When it is time to close my eyes and say goodbye forever, I will remember that in my life I have loved and I have brought joy to others, I have given life to my son and loved him and taught him well. That I have caused as little pain as I could to others to sustain my own existence, and in the process, inspired others to do the same. And that I have created with my mind and my hands many good things I hope will outlive my memory.
At my funeral, this too, shall be read:
“We are going to die, and that makes us the lucky ones. Most people are never going to die because they are never going to be born. The potential people who could have been here in my place but who will in fact never see the light of day outnumber the sand grains of Sahara. Certainly those unborn ghosts include greater poets than Keats, scientists greater than Newton. We know this because the set of possible people allowed by our DNA so massively outnumbers the set of actual people. In the teeth of these stupefying odds it is you and I, in our ordinariness, that are here.
Here is another respect in which we are lucky. The universe is older than 100 million centuries. Within a comparable time the sun will swell to a red giant and engulf the earth. Every century of hundreds of millions has been in its time, or will be when its time comes, ‘the present century.’ The present moves from the past to the future, like a tiny spotlight, inching its way along a gigantic ruler of time. Everything behind the spotlight is in darkness, the darkness of the dead past. Everything ahead of the spotlight is in the darkness of the unknown future. The odds of your century’s being the one in the spotlight are the same as the odds that a penny, tossed down at random, will land on a particular ant crawling somewhere along the road from New York to San Francisco. You are lucky to be alive and so am I.

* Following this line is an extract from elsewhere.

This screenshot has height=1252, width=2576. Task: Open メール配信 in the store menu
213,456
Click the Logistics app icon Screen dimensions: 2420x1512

We live on a planet that is all but perfect for our kind of life: not too warm and not too cold, basking in kindly sunshine, softly watered; a gently spinning, green and gold harvest-festival of a planet. Yes, and alas, there are deserts and slums; there is starvation and racking misery to be found. But take a look at the competition. Compared with most planets this is paradise, and parts of Earth are still paradise by any standards. What are the odds that a planet picked at random will have these complaisant properties? Even the most optimistic calculation will put it at less than one in a million.
Imagine a spaceship full of sleeping explorers, deep-frozen would-be colonists of some distant world. Perhaps the ship is on a forlorn mission to save the species before an unstoppable comet, like the one that killed the dinosaurs, hits the home planet. The voyagers go into the deep-freeze soberly reckoning the odds against their spaceship’s ever chancing upon a planet friendly to life. If one in a million planets is suitable at best, and it takes centuries to travel from each star to the next, the spaceship is pathetically unlikely to find a tolerable, let alone safe, haven for its sleeping cargo.
But imagine that the ship’s robot pilot turns out to be unthinkably lucky. After millions of years the ship does find a planet capable of sustaining life: a planet of equable temperature, bathed in warm starshine, refreshed by oxygen and water. The passengers, Rip van Winkles, wake stumbling into the light. After a million years of sleep, here is a whole new fertile globe, a lush planet of warm pastures, sparkling streams and waterfalls, a world bountiful with creatures, darting through alien green felicity. Our travellers walk entranced, stupefied, unable to believe their unaccustomed senses or their luck.
As I said, the story asks for too much luck; it would never happen. And yet, isn’t it what has happened to each one of us? We have woken after hundreds of millions of years asleep, defying astronomical odds. Admittedly we didn’t arrive by spaceship, we arrived by being born, and we didn’t burst conscious into the world but accumulated awareness gradually through babyhood. The fact that we gradually apprehend our world, rather than suddenly discovering it, should not subtract from its wonder.”